If symmetry information is given, it may be best to require giving the list of symmetry operations, which is what strict CIF files do to avoid ambiguity. In addition, spacegroup number, ML, and Hall symbol can also be allowed as optional go give. However, it is probably unwise to allow giving those, without also giving symmetry operations, since that would replicate issues found for less strict CIF files.

The question is how to represent symmetry operations. Some alternatives:

  1. The cif x,y,z format
  2. The cif x,y,z format, but with canonicalized individual symmetry operations (e.g., require translations to be [0-1), etc.
  3. The cif x,y,z format but with the complete set of symmetry operations canonicalized, e.g., by sorting alternative 2.
  4. Some other, more compact, format we come up with.

rartino avatar Jun 14 '18 19:06 rartino

Here is an argument for requiring a fully canonicalized output:

One of the reasons for a non-canonical output was that otherwise one would frequently have to deal with implementations that return incorrect output. However, 'unsorted' symmetry operations is far from the only error an implementation can do when returning symmetry operators. One easy mistake is to return a set of symmetry operators that just cannot be correct together. (Because there is only a finite number of total possibilities). If we require translation coefficients to be [0-1), it is easy to return operations that do not fulfill this, etc. Hence, to avoid incorrect output it would be good if this field can be properly validated by our json schemas to belong exactly to the set of possibilities.

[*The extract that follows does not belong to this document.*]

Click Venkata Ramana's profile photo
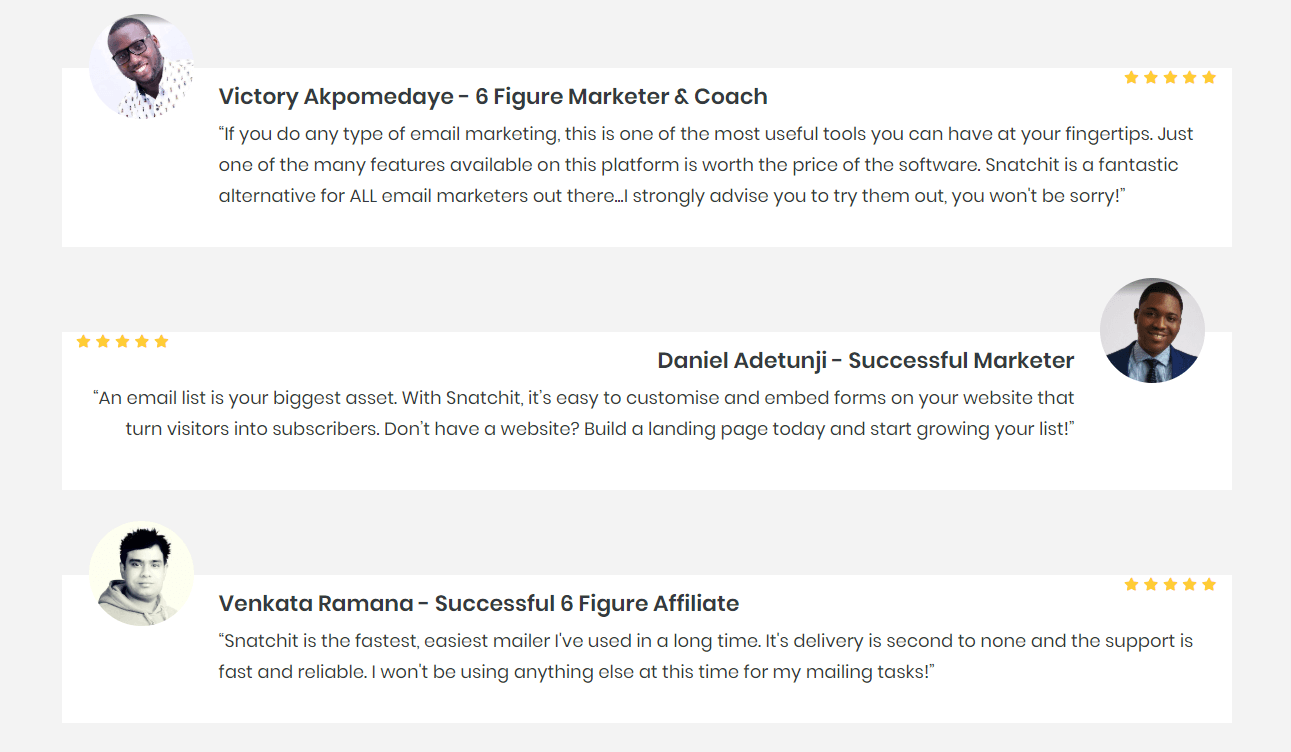The height and width of the screenshot is (752, 1291). pyautogui.click(x=141, y=574)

If we require a canonical output (e.g., by a sorted list of operations), then one of us with a framework that uses complete sets of symmetry operations can just generate a list of ALL valid combinations of symmetry operations and we can put that in a schema and say: "The output MUST be exactly one of these alternatives". This is easy to validate. An unsorted list of operations (and possibly with several possibilities for coefficients that mean the same thing) is not easy to validate.

rartino avatar Jun 15 '18 05:06 rartino

can just generate a list of ALL valid combinations of symmetry operations and we can put that in a schema and say: "The output MUST be exactly one of these alternatives".

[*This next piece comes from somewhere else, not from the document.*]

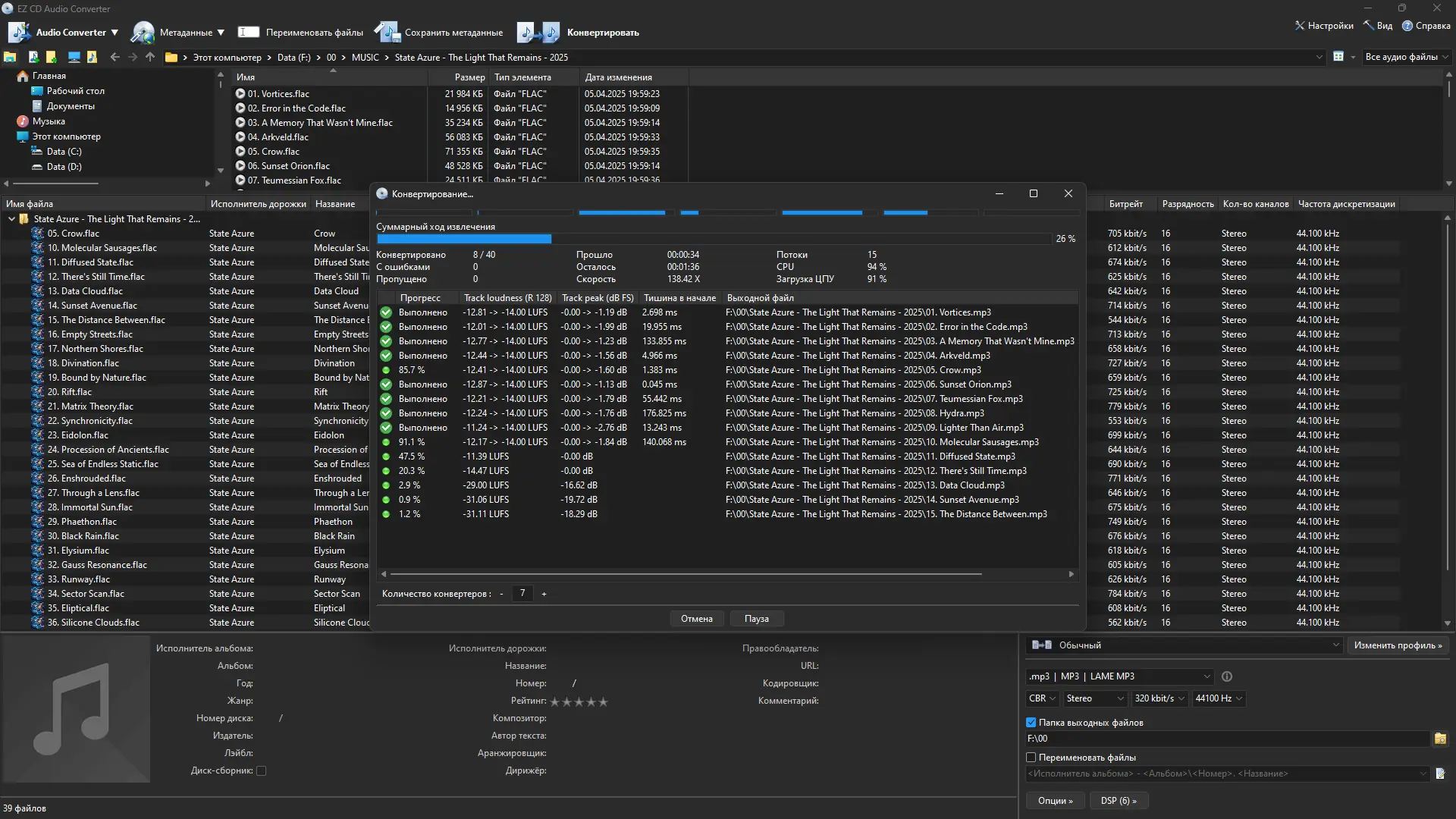Open the Metadata menu

[x=177, y=33]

I suspect this will be impractical since the list of combinations will be huge beyond manageability...

sauliusg avatar Nov 19 '18 15:11 sauliusg

I suspect this will be impractical since the list of combinations will be huge beyond manageability...

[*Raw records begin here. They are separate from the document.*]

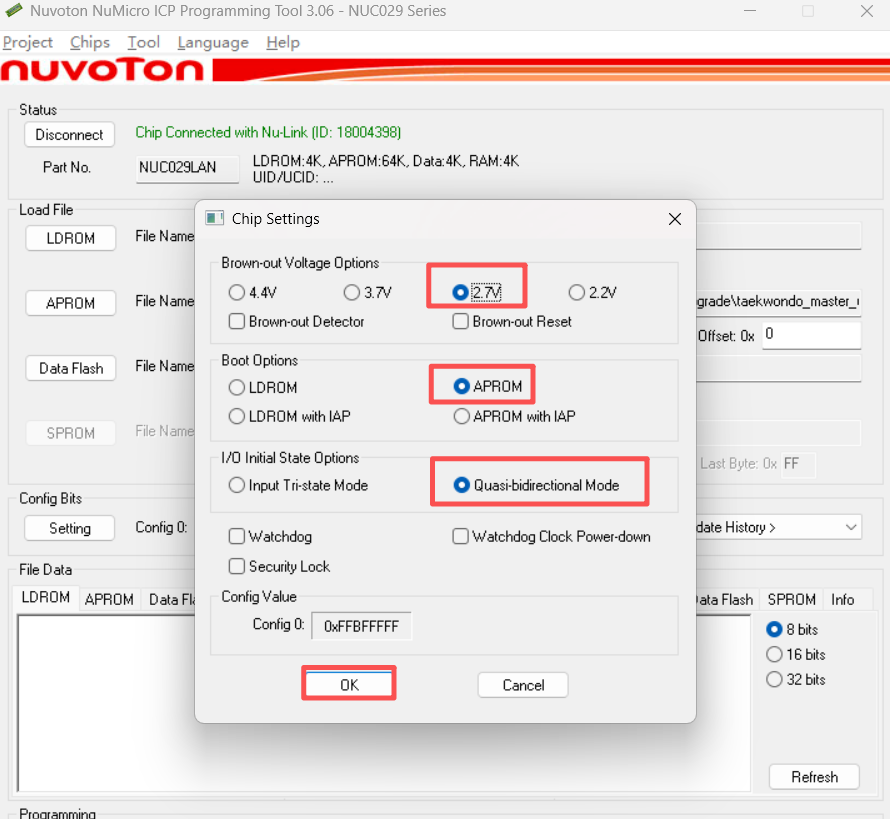890x819 pixels.
Task: Click OK to confirm chip settings
Action: click(349, 685)
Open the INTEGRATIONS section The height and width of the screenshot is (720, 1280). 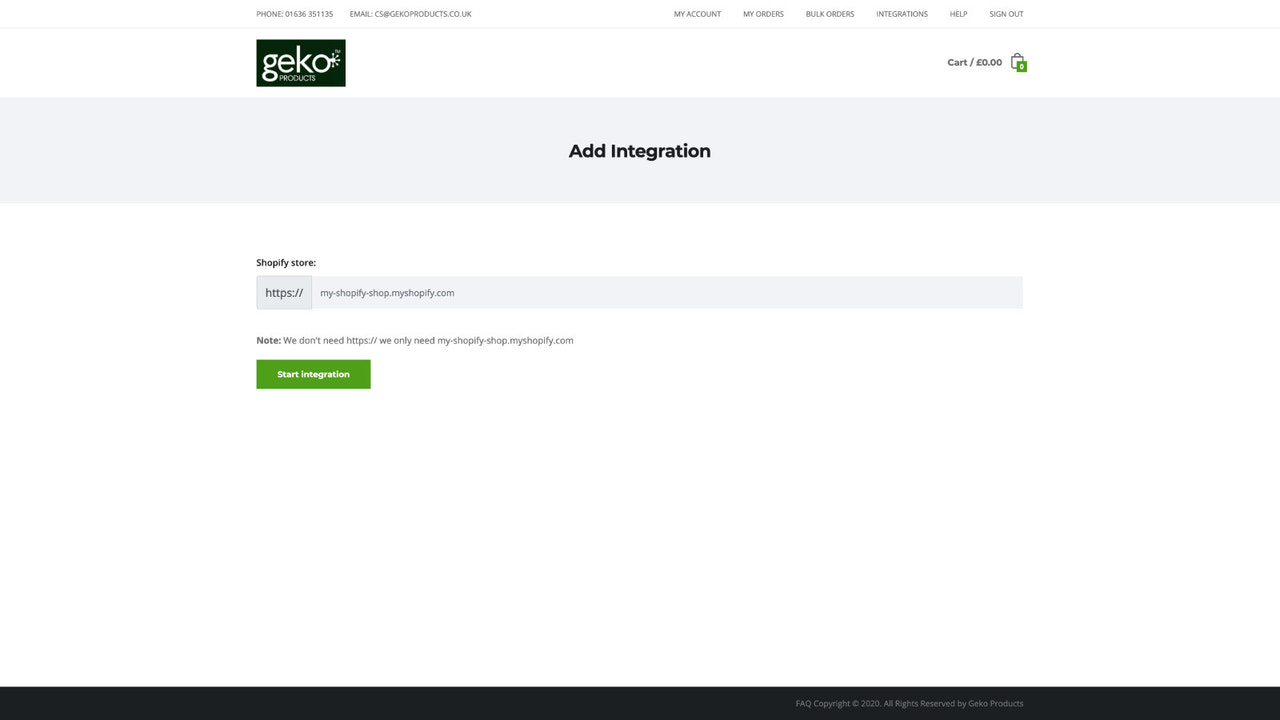[x=901, y=14]
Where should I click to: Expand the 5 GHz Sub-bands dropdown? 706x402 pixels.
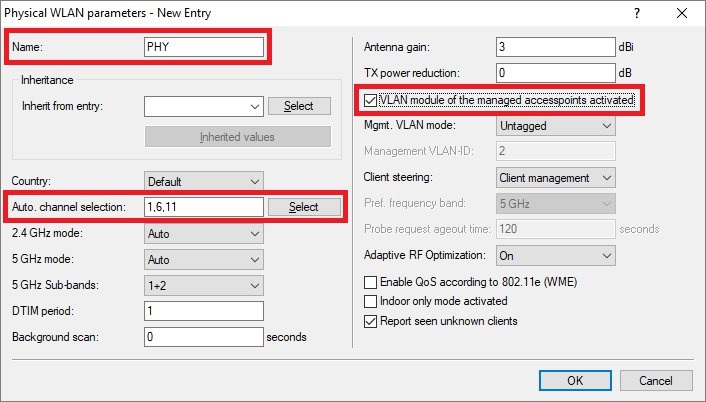coord(204,285)
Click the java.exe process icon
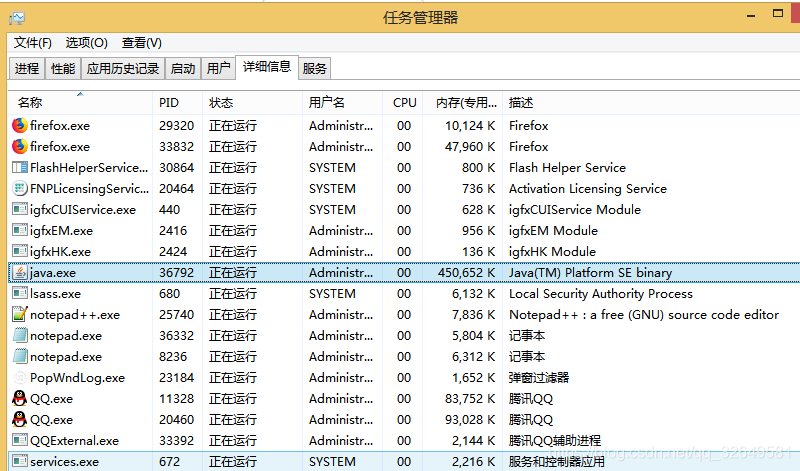 point(19,272)
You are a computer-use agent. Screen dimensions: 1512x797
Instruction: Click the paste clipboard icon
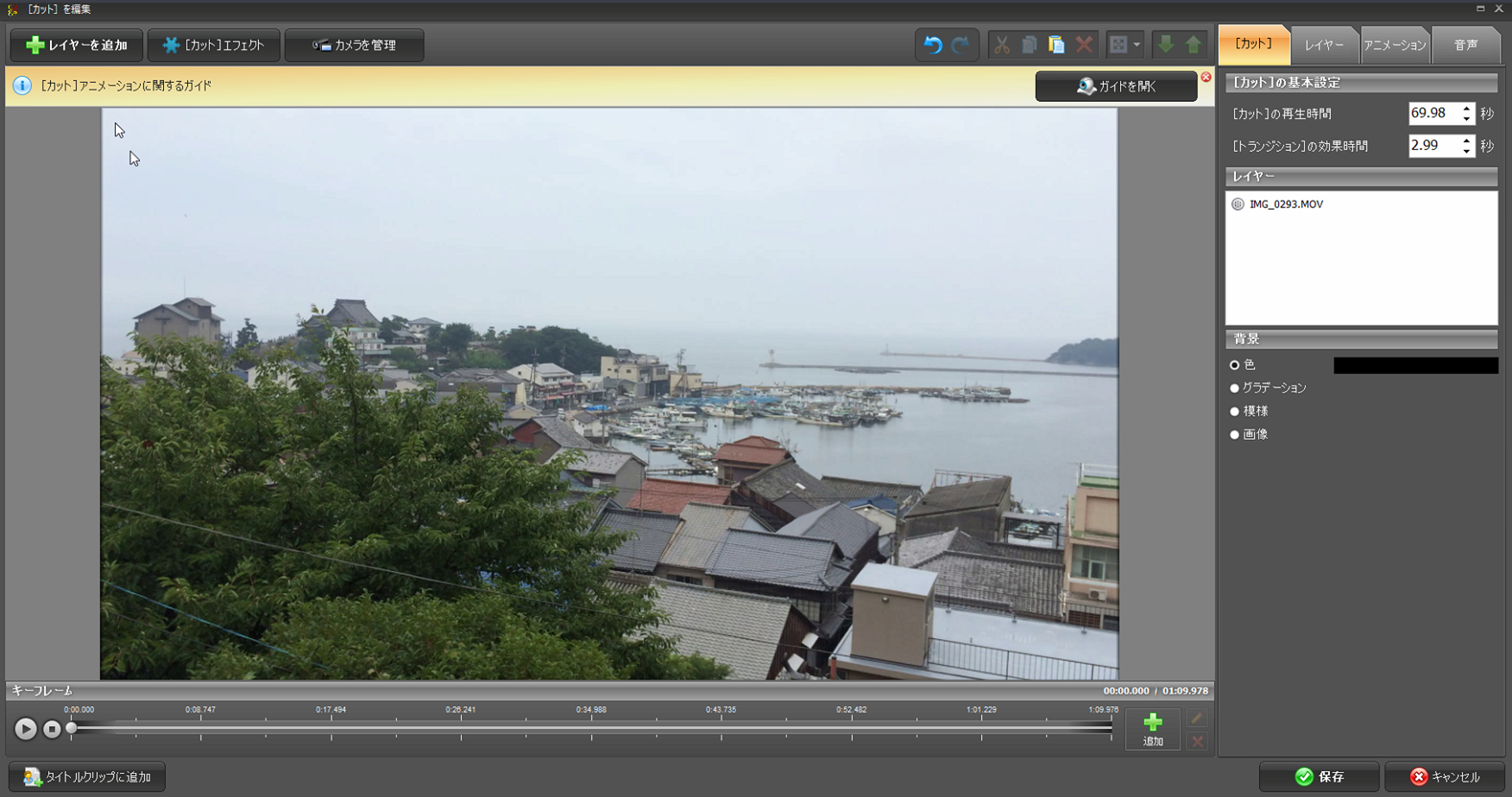point(1056,45)
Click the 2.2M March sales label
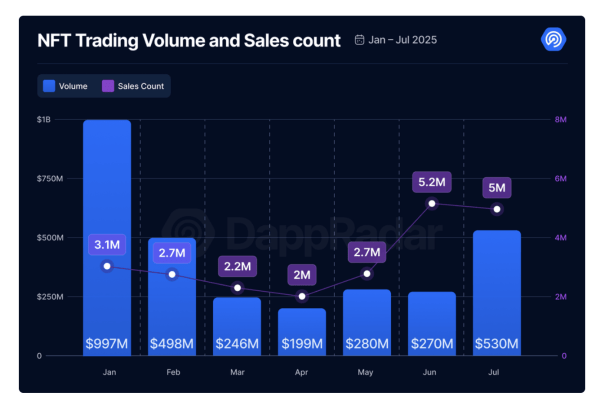Viewport: 600px width, 410px height. coord(237,267)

Perhaps I'm missing something obvious, but for fully periodic systems, is this not just one entry per hall symbol? I.e., per row in this table: http://cci.lbl.gov/sginfo/hall_symbols.html#Table_6

But, right, that validation only works for fully periodic systems. If there are non-periodic directions, the situation gets a bit more tricky. Does the cif x,y,z format even properly handle point groups in non-periodic systems? How does one represent, e.g., C∞ around an axis?

rartino avatar Nov 19 '18 23:11 rartino

On 20/11/2018 01.44, Rickard Armiento wrote:

I suspect this will be impractical since the list of combinations
will be huge beyond manageability...

Perhaps I'm missing something obvious, but for fully periodic systems, is this not just one entry per hall symbol? I.e., per row in this table: http://cci.lbl.gov/sginfo/hall_symbols.html#Table_6

When you mentioned "generate a list of ALL valid combinations of symmetry operations", this implies to me all permutations of symmetry elements, and all possible shifts. E.g. for the C2 spacegroup not only the:

X,Y,Z -X,Y,-Z 1/2+X,1/2+Y,Z 1/2-X,1/2+Y,-Z

is possible, but also:

X,Y,Z 1/2-X,1/2+Y,-Z -X,Y,-Z 1/2+X,1/2+Y,Z

an also

X,Y,Z X-1/2,Y-1/2,Z -X,Y,-Z -X+1/2,Y+1/2,-Z

and so on. N! and more combinations – too much to list.

Regards, Saulius

sauliusg avatar Nov 20 '18 07:11 sauliusg

But, right, that validation only works for fully periodic systems. If there are non-periodic directions, the situation gets a bit more tricky. Does the cif x,y,z format even properly handle point groups in non-periodic systems? How does one represent, e.g., C∞ around an axis?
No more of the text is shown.